The infant remained on antiretroviral drugs for 18 months and then mother and daughter stopped going to clinic. They reappeared four months later and the girl had not been on therapy for much of that time. The doctors took a blood sample to measure her viral load but it was below the 20 copy level that they used.

That is when researchers from Johns Hopkins University stepped in. They used ultrasensitive tests to look for the virus but could not find it the first or subsequent times that they looked. "We were unable to detect replication competent virus," said lead author of the study Deborah Persaud. "We believe that perhaps the initiation of very early antiretroviral therapy prevented the formation of viral reservoirs in CD4 t-cells."

The child is two-and-a half years old now and apparently free from infection.

But questions remain. Was the initial viral load test accurate or was there some mix up in processing or record keeping? And was the virus capable of infecting cells? There is no stored blood sample so there is no way to answer those questions definitely.

"The question is whether the HIV DNA [detected by the study] is junk DNA or replication competent DNA." said Scott Hammer a researcher a Columbia University and vice chair of the conference. "Or is this an example of an elite controller and the baby would have cleared the virus without drugs."

Elite controllers are less than 1% of those who become infected. Their immune system has one or more unusual variations that are capable of controlling HIV infection for long periods of time, up to several decades, at very low levels and without clinical symptoms of disease.

There was much initial skepticism around the first person cured of AIDS, Timothy Ray Brown, first known only as the "Berlin patient." He underwent chemotherapy for lymphoma and a bone marrow transplant to rebuild his immune system. The doctor secured a transplant match that contained a rare variation — the delta32 mutation for the CCR5 cell receptor — known to naturally confer resistance to HIV infection. It took several years of monitoring for people to become convinced that Brown had been cured.

Even if this child does prove to be cured, the immediate impact on care for people will be small because most pregnant women receive care for their HIV to prevent transmission of the virus to their child. Fewer than 50 infants a year in the US acquire HIV infection around the time of birth, said Kevin Robert Frost, who heads up amfAR (American Foundation for AIDS Research). The shortfall is not in the science but in the delivery of care.

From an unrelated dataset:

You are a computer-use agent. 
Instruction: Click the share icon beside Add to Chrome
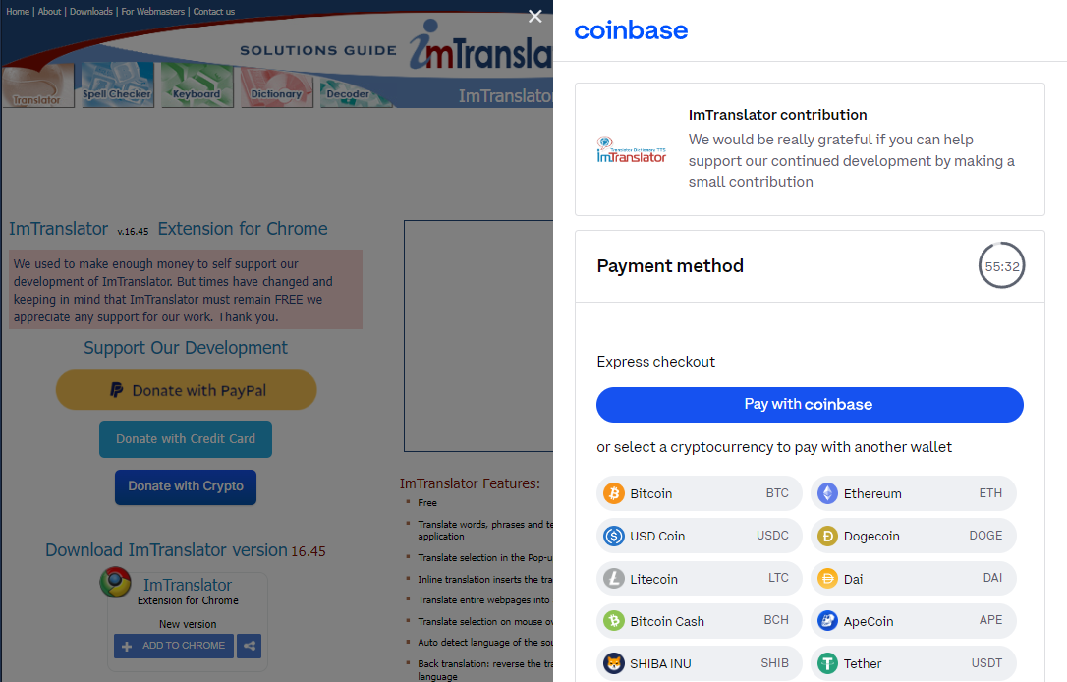click(249, 646)
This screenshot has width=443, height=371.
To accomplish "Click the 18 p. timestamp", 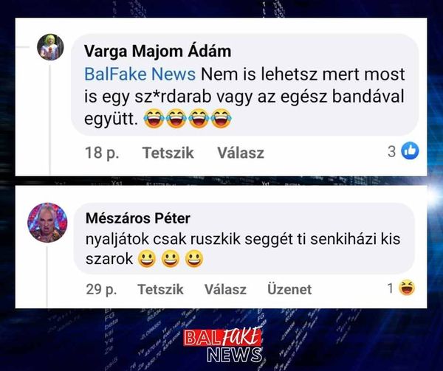I will click(102, 153).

The same can be said of mother to child transmission of HIV in the rest of the world. The tools are there to virtually eliminate such transmission; often what is lacking is the healthcare infrastructure and the political will to implement those programs.

Prevention

The news was less encouraging when it comes to using pills or microbicide gels to prevent the acquisition of HIV by women. The VOICE study enrolled 5029 primarily young single women in Africa. The complex trial had five groups and participants received either a vaginal microbicide gel containing tenofovir that was to be applied a short time prior to having sex, a daily pill of tenofovir, or Truvada, which contains tenofovir and another antiretroviral drug, or a placebo version of the gel or pill.

The gel groups in the study were stopped early when it became apparent that it would not offer any protection. The other groups continued to the end of the study, but neither of the pills proved to be protective. Tenoforvir pills had proven effective in some earlier PrEP (pre-exposure prophylaxis) studies.

"None of the products were efficacious in preventing HIV acquisition in women," said Jeanne Marrazzo, a researcher from the University of Washington who participated in the study. When they looked at stored samples to measure drug concentrations in the blood, only about 30% were using the products frequently enough to be detected in their blood. "The bottom line is that the women were not using the product."

Stigma around HIV medications appears to be a major reason why the young women were not taking the drug, she said. Others have suggested that perhaps the women were giving or selling the drug to people who were already infected.

"A long acting product would be great because it reduces the barrier to having to do something every day, if women want that product," according to Marrazzo. The monthly birth control injection Depo-Provera is popular with some women because it provides discretion that a pill might not offer, added Sharon Hillier, a leading HIV prevention researcher at the University of Pittsburgh. It would be good to develop a similar long-lasting option for HIV prevention.